Doom offers several interesting choices as anti-aliasing options, many of them cheap and effective for that specific game, including several ones with a temporal anti-aliasing (TAA) component. TAA offers the best quality anti-aliasing in modern games, as of the time I’m writing this, if used well. It can be cheap and very effective, but the drawbacks may include ghosting and an excessively blurred image.

I experienced TAA extensively for the first time when I played Fallout 4 some months ago (I reviewed it here). In this game, the ghosting effect of TAA is very noticeable the first time you’re out in the open and move among trees but, still, it’s a small sacrifice to make compared to a screen full of visible “jaggies”. I believe TAA is the best option when playing Fallout 4 despite the ghosting and the increased image blurriness.

In Doom, it may or may not be the best option. The lack of vegetation, trees and its relatively simple geometry means the game doesn’t look bad at all without any temporal component if you don’t mind a few jaggies here and there, but I still recommend you to enable any form of TAA if you can. If you find the image to be too blurry, try to compensate that with the in-game sharpening setting. Ghosting is barely noticeable. It happens when enemies move very quickly right in front of the camera and, ostensibly, when Samuel Hayden appears on screen, around his whole body and, in particular, his fingers and legs. Disabling all temporal components is the only way to see Hayden as it was intended. The ghosting effect around him is so visible I thought it was done on purpose as a weird artistic effect the first time I saw it. Fortunately, both ghosting situations happen once in a blue moon, which is why I still recommend TAA for this game.

Batman: Arkham Knight

I also played Arkham Knight and it’s a good game. Plenty of challenges for a completionist but it’s a bit repetitive. Like I said when I reviewed Arkham Origins, I still think Asylum is the best in the series. Arkham Knight features graphical improvements, a darker plot that brings the game closer to Nolan’s film trilogy, and too many gadgets. The amount of key combinations and types of enemies reaches an overwhelming level and you need to add the Batmobile on top of them. Don’t get me wrong, it’s a solid 8 and its performance problems at launch are mostly moot now thanks to software changes and the arrival of the GeForce 10xx series, which handle the game reasonably well. However, it’s not a game I see myself replaying in the future.

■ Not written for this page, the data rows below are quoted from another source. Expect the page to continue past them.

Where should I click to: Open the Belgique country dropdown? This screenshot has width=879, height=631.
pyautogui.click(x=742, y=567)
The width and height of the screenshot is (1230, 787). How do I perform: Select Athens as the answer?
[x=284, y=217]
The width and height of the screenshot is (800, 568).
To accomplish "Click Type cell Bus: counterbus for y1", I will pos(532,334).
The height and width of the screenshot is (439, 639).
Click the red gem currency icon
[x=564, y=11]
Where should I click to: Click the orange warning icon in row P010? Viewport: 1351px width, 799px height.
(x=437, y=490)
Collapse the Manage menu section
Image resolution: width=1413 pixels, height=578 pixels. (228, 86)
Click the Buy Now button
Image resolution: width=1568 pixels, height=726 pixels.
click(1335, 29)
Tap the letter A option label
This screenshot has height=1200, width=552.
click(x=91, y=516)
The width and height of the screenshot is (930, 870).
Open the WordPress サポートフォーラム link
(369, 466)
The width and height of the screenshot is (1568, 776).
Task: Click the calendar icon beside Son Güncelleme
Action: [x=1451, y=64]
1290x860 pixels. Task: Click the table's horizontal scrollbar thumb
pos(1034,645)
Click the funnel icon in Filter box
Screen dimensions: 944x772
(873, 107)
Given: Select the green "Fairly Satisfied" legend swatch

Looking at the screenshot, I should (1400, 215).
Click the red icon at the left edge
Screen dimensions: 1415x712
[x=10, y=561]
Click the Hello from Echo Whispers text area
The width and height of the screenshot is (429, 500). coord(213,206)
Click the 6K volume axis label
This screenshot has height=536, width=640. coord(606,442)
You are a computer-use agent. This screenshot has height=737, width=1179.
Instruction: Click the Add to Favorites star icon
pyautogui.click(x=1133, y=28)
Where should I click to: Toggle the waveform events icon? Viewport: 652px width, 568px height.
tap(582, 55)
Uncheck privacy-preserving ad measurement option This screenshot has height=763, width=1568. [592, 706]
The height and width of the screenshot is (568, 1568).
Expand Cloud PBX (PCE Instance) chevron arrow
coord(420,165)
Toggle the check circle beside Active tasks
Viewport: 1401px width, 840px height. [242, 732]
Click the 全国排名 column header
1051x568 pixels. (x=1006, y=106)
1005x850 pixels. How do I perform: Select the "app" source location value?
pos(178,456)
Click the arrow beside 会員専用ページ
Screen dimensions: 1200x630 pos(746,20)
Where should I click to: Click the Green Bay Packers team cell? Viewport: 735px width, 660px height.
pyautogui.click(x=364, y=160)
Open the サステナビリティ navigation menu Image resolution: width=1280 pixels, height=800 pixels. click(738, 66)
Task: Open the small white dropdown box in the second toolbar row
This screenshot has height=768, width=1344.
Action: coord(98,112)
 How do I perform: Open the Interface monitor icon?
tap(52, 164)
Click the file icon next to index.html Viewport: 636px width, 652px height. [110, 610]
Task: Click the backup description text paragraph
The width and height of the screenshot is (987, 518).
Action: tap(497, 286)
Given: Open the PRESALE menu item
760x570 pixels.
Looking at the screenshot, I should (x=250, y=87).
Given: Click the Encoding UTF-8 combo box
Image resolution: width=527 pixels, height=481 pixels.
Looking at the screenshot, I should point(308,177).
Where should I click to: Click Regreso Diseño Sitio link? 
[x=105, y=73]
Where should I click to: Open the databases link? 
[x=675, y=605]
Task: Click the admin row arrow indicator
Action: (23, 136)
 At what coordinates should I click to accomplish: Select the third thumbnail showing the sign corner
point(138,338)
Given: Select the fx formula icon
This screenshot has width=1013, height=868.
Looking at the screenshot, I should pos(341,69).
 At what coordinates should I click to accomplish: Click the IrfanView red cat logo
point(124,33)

Arkham Knight’s urban environments do not need temporal anti-aliasing that much, which is good because the game doesn’t have that option and still manages to look reasonably good. The game suffers from small performance problems when you enable every graphics option and ride in the Batmobile or glide high above the city, but frame rate drops are not severe.

Rise of the Tomb Raider

Finally, a few days ago I finished playing Rise of the Tomb Raider. I liked the game the same way I liked the 2013 reboot, with a score of 8 or 8.5, but other reviewers have been more positive. Some elements have been improved and others have been made worse. The plot, atmosphere and characters are better. Keyboard and mouse controls have received more attention and many game mechanics have been expanded without making them too complicated. On the other hand, completing the game to 100% is now harder and not more fun. The series is starting to join the trend of adding more collectibles and things to find just to make the player spend more time playing without actually being more fun and rewarding. Still, I completed the game to 100%.

With my GTX 1070 on a 1080p60 monitor the game runs perfectly fine with everything turned up to 11, except when it does not. There are a few places in the game were the frame rate tanks, and sometimes for no obvious reasons. One of the most noticeable places I remember was an underground tunnel with relatively simple geometry where I was able to make it drop to 42 FPS.

The way to fix that is very simple. The first thing to go is VXAO, an ambient occlusion technique. Dropping that to HBAO+ or simply “On” gives back a good amount of frames. In general, ambient occlusion is something that improves the overall look of the image. It’s heavily promoted by NVIDIA but, in my opinion, the difference between its basic forms and the most expensive ones doesn’t have a dramatic impact on image quality. If you have the power to run a game maxed out, be my guest. If you’re trying to find a compromise, ambient occlusion should be one of the first things to go.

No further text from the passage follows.